* **YOUR ASSIGNMENT**
Can you write out everything from the start of the records below down to the line containing "center [464, 44].", reproducing each line without any change?

* **MATERIAL PROVIDED**
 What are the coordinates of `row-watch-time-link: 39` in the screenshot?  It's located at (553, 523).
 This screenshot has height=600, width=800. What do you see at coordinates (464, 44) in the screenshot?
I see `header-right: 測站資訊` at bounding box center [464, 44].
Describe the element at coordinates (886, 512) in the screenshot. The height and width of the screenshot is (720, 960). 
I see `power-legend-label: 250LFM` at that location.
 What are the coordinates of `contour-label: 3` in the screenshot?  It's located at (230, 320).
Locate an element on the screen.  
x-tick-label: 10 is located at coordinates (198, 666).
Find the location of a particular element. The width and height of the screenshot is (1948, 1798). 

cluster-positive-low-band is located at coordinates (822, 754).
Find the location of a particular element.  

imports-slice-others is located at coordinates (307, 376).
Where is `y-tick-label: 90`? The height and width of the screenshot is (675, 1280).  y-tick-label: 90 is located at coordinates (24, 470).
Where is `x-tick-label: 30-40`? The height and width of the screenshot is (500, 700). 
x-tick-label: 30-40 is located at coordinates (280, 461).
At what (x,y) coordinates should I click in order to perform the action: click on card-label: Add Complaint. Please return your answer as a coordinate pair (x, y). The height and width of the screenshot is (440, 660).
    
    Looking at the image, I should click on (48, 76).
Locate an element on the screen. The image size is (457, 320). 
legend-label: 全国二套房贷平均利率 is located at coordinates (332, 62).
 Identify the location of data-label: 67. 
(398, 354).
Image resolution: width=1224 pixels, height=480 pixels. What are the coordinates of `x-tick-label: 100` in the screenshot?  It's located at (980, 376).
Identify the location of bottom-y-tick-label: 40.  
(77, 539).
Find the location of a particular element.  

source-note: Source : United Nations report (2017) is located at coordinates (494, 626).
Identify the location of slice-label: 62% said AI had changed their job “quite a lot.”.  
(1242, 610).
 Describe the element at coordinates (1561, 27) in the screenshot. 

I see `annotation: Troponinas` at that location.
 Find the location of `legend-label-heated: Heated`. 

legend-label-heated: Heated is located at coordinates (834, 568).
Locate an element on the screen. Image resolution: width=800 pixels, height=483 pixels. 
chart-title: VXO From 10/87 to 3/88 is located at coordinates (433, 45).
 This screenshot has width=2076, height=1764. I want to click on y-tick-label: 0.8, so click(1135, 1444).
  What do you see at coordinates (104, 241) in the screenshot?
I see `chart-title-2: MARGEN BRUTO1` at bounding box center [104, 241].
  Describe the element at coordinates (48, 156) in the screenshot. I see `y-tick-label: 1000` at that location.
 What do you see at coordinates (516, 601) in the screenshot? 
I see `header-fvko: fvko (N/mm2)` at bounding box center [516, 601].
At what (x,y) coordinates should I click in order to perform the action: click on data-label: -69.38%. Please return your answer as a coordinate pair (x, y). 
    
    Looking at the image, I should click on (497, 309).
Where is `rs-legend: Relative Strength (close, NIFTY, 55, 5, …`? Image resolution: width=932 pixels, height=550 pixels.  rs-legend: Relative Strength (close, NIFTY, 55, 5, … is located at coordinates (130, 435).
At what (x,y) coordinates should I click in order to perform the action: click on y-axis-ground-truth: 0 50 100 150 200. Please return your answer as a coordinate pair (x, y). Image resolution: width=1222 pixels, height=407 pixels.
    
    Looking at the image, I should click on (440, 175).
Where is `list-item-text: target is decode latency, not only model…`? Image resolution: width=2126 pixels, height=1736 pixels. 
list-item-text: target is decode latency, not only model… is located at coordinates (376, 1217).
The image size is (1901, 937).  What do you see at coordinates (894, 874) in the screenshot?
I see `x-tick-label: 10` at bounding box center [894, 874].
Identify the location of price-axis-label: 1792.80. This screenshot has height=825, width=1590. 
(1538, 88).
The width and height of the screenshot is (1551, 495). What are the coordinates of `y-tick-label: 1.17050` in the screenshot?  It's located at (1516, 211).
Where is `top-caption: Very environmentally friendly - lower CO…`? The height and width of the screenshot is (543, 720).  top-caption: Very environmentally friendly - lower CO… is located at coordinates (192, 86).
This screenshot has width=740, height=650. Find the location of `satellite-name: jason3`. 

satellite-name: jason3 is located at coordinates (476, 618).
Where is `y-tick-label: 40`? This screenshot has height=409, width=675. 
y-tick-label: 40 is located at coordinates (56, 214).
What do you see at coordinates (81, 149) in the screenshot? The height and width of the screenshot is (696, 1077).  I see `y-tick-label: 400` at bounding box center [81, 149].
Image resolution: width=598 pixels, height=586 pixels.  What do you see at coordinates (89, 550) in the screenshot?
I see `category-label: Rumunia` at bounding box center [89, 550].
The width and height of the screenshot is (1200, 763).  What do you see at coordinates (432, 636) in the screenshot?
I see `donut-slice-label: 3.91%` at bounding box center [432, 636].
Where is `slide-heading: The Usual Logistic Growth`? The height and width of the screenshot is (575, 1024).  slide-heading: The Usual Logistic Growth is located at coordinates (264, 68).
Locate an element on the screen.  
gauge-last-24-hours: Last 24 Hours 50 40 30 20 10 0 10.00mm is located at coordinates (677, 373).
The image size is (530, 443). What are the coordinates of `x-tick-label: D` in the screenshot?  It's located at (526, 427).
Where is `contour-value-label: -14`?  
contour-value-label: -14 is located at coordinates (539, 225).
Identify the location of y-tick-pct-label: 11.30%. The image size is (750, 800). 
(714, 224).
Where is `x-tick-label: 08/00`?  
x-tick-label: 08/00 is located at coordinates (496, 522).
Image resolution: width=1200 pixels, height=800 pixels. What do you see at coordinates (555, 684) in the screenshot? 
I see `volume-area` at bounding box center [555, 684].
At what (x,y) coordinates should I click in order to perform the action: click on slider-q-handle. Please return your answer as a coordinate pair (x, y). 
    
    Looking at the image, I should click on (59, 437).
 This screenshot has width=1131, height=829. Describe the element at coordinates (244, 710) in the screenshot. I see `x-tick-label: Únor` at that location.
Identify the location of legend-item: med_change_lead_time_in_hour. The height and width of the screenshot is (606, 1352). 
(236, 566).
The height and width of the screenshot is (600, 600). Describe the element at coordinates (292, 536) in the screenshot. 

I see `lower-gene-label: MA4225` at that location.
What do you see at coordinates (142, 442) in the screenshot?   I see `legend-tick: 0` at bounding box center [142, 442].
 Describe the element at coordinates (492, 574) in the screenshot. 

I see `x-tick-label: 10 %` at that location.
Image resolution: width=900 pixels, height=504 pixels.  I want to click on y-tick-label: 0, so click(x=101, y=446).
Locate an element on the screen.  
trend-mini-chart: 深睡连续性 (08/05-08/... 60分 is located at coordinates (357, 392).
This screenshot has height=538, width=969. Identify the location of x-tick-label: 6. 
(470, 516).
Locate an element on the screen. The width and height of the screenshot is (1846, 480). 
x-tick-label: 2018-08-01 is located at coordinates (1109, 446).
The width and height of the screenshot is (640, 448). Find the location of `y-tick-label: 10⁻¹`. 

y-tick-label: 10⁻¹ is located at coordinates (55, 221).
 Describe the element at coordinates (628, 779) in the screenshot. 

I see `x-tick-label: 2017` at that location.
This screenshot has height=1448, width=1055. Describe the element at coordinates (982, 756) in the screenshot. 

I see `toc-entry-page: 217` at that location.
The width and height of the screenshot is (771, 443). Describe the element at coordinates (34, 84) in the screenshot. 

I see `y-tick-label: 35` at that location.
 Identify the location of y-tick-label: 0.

* **COMPLETED TASK**
 What are the coordinates of `row-watch-time-link: 39` in the screenshot?  It's located at (553, 523).
 This screenshot has height=600, width=800. What do you see at coordinates (464, 44) in the screenshot?
I see `header-right: 測站資訊` at bounding box center [464, 44].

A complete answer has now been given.